Tarefas a realizar:
1. No trecho sobre o campo de Sylt, por quantos dias o corpo do homem enforcado ficou pendurado, segundo Francisco Font?
2. Prossiga com o trecho sobre o campo de Sylt a partir de sua última frase.

Trecho para leitura:
Outros depoimentos de prisioneiros nas décadas seguintes ajudaram a demonstrar o tratamento desumano sofrido pelos prisioneiros. Francisco Font, da segunda República Espanhola e trabalhador forçado em um dos outros campos de Alderney, lembra-se de que, uma vez, ao trabalhar perto de Sylt, viu um homem enforcado no portão principal. “Em seu peito, havia uma placa que dizia: ‘por ter roubado pão’”, afirma Font em uma gravação mantida em um arquivo em Jersey. “Seu corpo ficou pendurado assim por quatro dias.”

Embora os nazistas geralmente já alimentassem seus prisioneiros com o mínimo necessário, quando o mar agitado impedia as entregas regulares às Ilhas do Canal, até mesmo esses escassos alimentos poderiam ficar ainda mais reduzidos, afirma o historiador Paul Sanders. Devido à combinação de escassez e corrupção entre os oficiais da SS, “ainda menos alimentos chegavam aos prisioneiros do que em outras regiões da Europa ocupada”, afirma Sanders, autor de The British Channel Islands Under German Occupation 1940-45 (“Ilhas do Canal da Mancha sob ocupação alemã entre 1940 e 1945”, em tradução livre). A inexistência de testemunhas civis agravava essa “infinidade de condições particularmente letais” em Alderney.

“Faz diferença se os criminosos estão sendo vigiados pela população civil”, conta Sanders. “O fato de não haver civis observando o que ocorria em Alderney levou a um ambiente profundamente mais brutal”.

Ao unir fotos em um modelo 3D, os arqueólogos visualizaram um túnel que ligava o terreno do campo de Sylt à casa de seu comandante nazista.

Foto de Centre of Archaeology, Staffordshire University, Antiquity Publications Ltd.

Redescobrindo Sylt

No novo estudo, Sturdy Colls e sua equipe encontraram evidências físicas que confirmam relatos de testemunhas sobre as condições hostis em Sylt. Eles mapearam as depressões rasas remanescentes no quartel do campo, confirmando relatos de testemunhas sobre a superlotação; cada prisioneiro teria menos de 1,5 metro quadrado de espaço no máximo. Durante a remoção da vegetação do local, foram encontrados os banheiros dos prisioneiros. A equipe gerou imagens em realidade virtual para obter uma visão melhor de suas características (como um túnel subterrâneo entre a casa do comandante e o campo), difíceis de enxergar no local devido à iluminação precária.

Com o uso de imagens aéreas históricas, os pesquisadores também analisaram o aumento drástico das dimensões e das medidas de segurança do Lager Sylt após ter sido transformado de um campo de trabalhos forçados em um campo de concentração em 1943.

Itens do conjunto:

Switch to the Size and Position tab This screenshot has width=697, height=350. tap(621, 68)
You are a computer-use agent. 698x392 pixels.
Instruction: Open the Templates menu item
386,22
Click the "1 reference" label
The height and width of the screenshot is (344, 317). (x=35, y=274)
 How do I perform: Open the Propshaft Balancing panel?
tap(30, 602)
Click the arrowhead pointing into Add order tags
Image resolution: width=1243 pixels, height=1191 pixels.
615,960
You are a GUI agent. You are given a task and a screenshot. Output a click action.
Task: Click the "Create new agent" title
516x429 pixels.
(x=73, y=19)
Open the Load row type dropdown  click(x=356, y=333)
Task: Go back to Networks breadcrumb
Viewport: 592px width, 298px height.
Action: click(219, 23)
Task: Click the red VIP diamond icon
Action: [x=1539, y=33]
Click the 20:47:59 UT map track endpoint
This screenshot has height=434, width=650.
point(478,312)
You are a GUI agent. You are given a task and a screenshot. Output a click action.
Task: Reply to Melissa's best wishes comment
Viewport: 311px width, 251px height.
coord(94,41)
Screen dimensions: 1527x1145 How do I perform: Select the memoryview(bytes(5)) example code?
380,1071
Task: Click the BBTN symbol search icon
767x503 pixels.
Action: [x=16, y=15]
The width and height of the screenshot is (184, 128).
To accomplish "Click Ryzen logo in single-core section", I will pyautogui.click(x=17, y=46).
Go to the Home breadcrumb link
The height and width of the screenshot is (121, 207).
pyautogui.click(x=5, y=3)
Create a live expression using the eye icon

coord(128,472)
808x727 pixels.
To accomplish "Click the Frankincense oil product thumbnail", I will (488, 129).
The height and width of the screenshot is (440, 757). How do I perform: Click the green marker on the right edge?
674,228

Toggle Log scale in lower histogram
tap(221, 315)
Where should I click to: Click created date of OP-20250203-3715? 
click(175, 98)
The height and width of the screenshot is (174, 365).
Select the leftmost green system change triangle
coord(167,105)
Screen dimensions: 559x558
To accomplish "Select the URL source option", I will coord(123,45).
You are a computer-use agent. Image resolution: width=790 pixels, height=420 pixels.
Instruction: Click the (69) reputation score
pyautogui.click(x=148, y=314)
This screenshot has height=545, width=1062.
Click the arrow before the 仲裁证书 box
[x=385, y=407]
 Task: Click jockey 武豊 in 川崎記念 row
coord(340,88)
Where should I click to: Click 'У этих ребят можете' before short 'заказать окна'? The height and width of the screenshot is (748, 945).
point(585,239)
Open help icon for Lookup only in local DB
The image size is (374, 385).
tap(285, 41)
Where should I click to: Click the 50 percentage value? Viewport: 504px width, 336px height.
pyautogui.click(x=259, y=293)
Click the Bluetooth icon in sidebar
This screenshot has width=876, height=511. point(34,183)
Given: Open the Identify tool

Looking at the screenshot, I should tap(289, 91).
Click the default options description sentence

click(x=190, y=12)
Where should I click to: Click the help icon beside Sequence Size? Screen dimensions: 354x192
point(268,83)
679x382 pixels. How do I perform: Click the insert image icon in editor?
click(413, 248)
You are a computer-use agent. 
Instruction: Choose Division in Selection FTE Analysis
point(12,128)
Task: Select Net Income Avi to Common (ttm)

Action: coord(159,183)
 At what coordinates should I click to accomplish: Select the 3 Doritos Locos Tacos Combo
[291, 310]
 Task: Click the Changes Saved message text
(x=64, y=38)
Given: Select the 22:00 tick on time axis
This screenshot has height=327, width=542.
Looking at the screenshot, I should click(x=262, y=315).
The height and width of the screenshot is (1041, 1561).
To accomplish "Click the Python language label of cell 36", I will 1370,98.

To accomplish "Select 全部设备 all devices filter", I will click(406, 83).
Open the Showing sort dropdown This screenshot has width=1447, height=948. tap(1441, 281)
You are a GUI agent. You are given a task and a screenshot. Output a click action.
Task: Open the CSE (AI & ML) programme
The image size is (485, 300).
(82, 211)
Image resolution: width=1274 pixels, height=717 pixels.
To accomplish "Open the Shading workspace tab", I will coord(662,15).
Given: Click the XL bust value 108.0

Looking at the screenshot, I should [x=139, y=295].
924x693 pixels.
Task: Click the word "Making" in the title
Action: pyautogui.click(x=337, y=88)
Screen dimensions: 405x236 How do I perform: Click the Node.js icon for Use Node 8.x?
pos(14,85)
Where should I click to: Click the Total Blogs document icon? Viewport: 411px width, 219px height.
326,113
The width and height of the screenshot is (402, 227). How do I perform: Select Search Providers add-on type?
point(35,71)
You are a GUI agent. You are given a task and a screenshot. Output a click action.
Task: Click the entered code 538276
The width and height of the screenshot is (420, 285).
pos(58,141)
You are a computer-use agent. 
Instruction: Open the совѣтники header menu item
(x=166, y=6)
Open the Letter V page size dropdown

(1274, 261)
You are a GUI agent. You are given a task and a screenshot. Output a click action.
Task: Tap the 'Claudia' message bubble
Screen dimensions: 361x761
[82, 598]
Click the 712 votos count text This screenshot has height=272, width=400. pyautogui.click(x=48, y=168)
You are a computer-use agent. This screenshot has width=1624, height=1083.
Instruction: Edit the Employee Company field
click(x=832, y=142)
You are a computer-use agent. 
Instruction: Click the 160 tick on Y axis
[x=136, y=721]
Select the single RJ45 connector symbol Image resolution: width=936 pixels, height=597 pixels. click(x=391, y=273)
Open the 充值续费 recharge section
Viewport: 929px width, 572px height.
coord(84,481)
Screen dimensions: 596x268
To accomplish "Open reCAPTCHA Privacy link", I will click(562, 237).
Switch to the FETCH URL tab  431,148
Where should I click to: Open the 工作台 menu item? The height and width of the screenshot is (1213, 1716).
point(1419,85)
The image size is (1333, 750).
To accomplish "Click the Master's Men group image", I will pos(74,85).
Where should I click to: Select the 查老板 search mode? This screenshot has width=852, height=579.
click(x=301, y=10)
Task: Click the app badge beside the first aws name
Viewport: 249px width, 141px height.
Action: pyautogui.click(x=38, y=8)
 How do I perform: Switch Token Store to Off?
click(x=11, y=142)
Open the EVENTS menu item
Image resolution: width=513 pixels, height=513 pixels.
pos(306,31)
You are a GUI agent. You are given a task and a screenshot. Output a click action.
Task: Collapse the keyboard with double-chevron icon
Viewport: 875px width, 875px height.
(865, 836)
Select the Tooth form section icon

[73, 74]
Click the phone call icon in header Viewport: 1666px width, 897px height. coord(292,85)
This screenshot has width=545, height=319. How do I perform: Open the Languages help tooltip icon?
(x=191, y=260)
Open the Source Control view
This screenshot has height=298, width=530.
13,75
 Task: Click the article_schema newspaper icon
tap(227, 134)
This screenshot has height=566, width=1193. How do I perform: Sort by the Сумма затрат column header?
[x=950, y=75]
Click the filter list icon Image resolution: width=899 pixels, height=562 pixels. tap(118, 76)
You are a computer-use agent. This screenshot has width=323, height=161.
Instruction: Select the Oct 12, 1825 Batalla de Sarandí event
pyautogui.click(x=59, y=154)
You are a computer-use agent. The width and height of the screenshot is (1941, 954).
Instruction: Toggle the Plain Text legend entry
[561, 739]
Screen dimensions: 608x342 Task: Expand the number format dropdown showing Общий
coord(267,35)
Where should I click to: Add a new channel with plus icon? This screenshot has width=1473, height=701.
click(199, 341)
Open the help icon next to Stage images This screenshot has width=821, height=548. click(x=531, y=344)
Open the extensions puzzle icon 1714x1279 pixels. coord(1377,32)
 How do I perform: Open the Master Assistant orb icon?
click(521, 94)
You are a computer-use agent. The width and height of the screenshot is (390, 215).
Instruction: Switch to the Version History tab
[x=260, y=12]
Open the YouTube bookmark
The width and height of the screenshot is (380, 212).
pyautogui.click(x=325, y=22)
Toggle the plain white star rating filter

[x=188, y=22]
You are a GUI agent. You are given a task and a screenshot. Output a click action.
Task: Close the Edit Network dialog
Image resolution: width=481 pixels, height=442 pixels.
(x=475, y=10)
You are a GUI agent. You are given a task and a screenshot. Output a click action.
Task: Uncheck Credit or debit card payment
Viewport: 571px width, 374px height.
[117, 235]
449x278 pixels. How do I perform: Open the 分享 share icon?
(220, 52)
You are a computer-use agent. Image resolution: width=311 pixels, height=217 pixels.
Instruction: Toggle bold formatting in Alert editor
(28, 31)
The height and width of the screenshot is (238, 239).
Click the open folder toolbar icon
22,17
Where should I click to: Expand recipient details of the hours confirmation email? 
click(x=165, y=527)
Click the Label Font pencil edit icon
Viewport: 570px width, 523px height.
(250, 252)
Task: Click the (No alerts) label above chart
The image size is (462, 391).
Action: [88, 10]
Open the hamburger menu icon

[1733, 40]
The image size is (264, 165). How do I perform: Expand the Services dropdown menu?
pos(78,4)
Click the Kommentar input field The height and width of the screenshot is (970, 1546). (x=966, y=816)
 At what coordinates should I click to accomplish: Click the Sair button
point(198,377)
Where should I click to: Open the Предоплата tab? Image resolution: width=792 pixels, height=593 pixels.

Respostas dos exercícios:
1. Por quatro dias.

2.
Por exemplo, a SS se empenhou em equipar o Lager Sylt com imponentes cercas e torres de vigilância, o que certamente produziu um profundo efeito psicológico nos reclusos.

“De certa forma, nada disso era necessário porque a instalação se localizava no canto de uma pequena ilha cercada por campos minados”, afirma Sturdy Colls. “Não era possível fugir para nenhum lugar”.

Recordando Sylt

Ainda é assunto de debate como o legado do Lager Sylt e Alderney sob a ocupação nazista deve ser apresentado. Um dos poucos elementos amplamente visíveis que permanecem no campo é o portão principal que está marcado hoje apenas com uma pequena placa, colocada em uma cerimônia em 2008 a pedido de ex-prisioneiros.

Até agora, as propostas de escavação no Lager Sylt foram todas negadas, afirma Sturdy Colls, o que tornou ainda mais importante o estudo forense e sem escavações de sua equipe.

“Não somos os primeiros a descobrir a existência desse campo — mas, apesar de todos esses depoimentos e de todas as iniciativas anteriores, a história do local ainda era desconhecida”, afirma Sturdy Colls.

“O estudo que fizemos foi com o objetivo de ajudar na divulgação das histórias daqueles que tanto sofreram.”

“A meu ver, o artigo contribuirá para ajudar a ilha de Alderney a conhecer a extensão das ruínas restantes do Lager Sylt e, portanto, ajudará a repensar como utilizar o campo em estratégias futuras do patrimônio histórico da ilha”, afirma Gillian Carr, arqueóloga da Universidade de Cambridge. Carr estudou a ocupação das Ilhas do Canal, mas não participou desse último estudo.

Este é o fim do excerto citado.